Document section

On a broader level, I would suggest that in some respects war IS a game.  Men look forward to it, as a way of testing themselves.  But it is an absurd, idiotic game, in some respects.  Without denigrating the virtues of physical courage, profound loyalty, the increase in the capacity to suffer without complaint and everything else that comes with it, I would say that war steals from all of us our souls.  And it does so in such a way that it prevents us from speaking of it.  Veterans who show up in veterans groups to tell the same stories over and over and over, are really trying to convince themselves of the value of their sacrifices.  And a great many who cannot convince themselves, cannot perform that quasi-magic trick, wind up killing themselves.

And I am not saying we should not have fought World War 2 (although I am quite sure we should not have intervened in World War 1), or even Korea or Vietnam.  I am saying that war is an insane institution we need to understand should only be engaged in for the very, very best of reasons, and that even then, it is evil, and needs to be understood as much.

Data supplied
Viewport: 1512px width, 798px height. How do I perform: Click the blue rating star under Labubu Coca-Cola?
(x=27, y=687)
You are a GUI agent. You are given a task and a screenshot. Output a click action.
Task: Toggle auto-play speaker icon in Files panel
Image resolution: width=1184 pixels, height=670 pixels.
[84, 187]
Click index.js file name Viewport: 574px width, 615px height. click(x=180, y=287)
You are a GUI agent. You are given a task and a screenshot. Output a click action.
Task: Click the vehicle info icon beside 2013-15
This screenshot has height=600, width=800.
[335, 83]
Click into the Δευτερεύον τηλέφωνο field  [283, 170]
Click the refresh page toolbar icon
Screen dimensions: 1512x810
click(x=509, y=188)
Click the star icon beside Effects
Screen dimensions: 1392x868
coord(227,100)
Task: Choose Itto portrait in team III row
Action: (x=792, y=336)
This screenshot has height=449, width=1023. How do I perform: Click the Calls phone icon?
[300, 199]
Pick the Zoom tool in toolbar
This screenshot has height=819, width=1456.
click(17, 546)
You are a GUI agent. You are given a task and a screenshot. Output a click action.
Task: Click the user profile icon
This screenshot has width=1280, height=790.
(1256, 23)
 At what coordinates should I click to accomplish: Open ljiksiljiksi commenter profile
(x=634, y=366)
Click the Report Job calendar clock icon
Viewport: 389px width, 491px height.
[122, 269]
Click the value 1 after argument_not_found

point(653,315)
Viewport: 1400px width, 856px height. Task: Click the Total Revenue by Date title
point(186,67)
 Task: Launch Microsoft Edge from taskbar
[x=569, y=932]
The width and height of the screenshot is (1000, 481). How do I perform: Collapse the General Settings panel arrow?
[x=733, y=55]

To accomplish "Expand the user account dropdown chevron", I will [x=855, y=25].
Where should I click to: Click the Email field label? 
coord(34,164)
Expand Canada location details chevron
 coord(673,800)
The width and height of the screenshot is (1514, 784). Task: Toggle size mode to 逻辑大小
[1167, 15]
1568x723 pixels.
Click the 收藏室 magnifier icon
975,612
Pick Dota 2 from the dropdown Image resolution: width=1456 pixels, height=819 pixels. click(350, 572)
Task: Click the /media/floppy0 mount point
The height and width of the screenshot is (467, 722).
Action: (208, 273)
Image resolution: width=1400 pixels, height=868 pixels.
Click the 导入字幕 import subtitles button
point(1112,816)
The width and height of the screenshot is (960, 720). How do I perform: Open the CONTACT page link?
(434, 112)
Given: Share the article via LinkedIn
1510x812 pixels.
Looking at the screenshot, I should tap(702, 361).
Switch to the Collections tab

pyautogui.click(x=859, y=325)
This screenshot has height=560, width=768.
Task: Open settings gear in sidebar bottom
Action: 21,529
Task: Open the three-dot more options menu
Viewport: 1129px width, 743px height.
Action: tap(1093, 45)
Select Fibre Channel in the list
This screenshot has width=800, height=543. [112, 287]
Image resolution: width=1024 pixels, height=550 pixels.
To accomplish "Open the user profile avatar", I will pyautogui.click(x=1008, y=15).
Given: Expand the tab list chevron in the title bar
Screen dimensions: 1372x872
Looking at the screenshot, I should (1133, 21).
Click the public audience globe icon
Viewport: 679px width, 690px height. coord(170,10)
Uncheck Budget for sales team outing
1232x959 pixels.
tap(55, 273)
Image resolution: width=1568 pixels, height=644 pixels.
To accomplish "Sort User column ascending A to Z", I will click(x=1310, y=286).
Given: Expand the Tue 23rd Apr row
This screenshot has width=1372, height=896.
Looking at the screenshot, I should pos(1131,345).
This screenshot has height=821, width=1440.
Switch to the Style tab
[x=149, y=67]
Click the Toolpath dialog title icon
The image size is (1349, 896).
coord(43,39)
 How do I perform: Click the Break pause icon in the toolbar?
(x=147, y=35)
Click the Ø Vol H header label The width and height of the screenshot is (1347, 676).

What to do
**a.** Decide whether each statement agrees with the passage on war, answering yes or no and quoting the exact words of the passage that settle it. (i) The writer is sure the United States should not have intervened in World War 1. (ii) The writer argues that war should never be fought under any circumstances. (iii) The writer claims that war keeps us from speaking of it.
**b.** In the passage on war, what are veterans who tell the same stories over and over in veterans groups really trying to do?
**c.** Write what follows the last sentence of the passage on war.

Expected outputs
**a.**
(i) Yes: "although I am quite sure we should not have intervened in World War 1"
(ii) No: "I am not saying we should not have fought World War 2"
(iii) Yes: "it prevents us from speaking of it"

**b.** They are trying to convince themselves of the value of their sacrifices.

**c.**
As Lao Tzu wrote, a victory should be celebrated as a funeral.  Do not brag and boast, and do not tell lies about the glories of combat.  As that same friend said, who did eventually see combat, who did have friends die in his arms, “war is as romantic as a meat grinder”.

I am presently listening to the audiobook of “The Metaphysical Club”, and it has dealt in the main thus far with Oliver Wendall Holmes, Jr., who saw a LOT of action in the Civil War.  He was shot three times: in the chest, in the neck, and in the foot.  He also had dysentery.  The book is clearly leading to the philosophical conclusions he derived from all of this, which are highly topical now.

Given that we all believe what we believe, how do we peacefully coexist?  This is both a social and a political problem.  We have solved the political problem with our Constitution.  It is the social problem, a very, very old social problem, an atavistic social problem, which we are now seeing played out in our streets once again.  It will be interesting to see where all this goes.

Few thoughts.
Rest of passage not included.